═════ Supplied data
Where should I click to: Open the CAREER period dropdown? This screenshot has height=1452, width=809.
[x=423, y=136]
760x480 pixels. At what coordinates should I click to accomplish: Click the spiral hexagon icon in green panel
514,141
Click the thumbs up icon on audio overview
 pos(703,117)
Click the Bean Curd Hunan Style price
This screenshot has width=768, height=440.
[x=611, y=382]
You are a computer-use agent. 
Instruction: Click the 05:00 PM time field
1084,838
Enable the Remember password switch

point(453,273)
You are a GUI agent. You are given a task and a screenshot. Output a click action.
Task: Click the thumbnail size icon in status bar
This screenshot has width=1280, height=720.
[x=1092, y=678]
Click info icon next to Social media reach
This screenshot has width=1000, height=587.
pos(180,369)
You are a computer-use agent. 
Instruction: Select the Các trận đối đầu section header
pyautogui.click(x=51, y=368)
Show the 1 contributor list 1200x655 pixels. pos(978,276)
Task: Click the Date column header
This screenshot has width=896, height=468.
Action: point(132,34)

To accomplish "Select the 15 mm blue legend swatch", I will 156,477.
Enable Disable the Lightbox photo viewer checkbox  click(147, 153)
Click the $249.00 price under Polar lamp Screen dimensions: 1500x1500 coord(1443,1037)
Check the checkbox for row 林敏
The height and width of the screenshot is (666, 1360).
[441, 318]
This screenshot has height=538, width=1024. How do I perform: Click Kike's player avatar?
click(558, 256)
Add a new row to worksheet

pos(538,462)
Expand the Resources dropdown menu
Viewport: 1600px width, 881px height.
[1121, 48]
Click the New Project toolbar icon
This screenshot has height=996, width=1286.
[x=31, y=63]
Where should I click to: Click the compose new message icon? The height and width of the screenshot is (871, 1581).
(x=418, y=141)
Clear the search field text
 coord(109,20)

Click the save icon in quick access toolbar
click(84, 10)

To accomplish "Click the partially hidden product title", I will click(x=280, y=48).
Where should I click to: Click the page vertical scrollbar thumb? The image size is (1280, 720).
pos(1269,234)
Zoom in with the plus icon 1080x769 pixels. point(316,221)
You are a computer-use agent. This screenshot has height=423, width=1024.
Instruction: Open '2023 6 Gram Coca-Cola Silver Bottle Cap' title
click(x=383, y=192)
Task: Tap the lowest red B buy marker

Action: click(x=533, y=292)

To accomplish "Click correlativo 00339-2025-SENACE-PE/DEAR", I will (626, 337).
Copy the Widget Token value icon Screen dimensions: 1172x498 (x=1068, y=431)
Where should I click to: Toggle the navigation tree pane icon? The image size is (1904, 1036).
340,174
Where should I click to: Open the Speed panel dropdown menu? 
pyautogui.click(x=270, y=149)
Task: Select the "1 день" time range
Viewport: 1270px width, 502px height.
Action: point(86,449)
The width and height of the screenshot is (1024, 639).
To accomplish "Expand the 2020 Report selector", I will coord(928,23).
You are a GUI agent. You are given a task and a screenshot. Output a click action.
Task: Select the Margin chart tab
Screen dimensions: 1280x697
══════════
* What you should do *
Check each line of the entries, and copy the ones that contain "dimensions".

* Completed exercise *
Click the $249.00 price under Polar lamp Screen dimensions: 1500x1500 coord(1443,1037)
Copy the Widget Token value icon Screen dimensions: 1172x498 (x=1068, y=431)
Screen dimensions: 1280x697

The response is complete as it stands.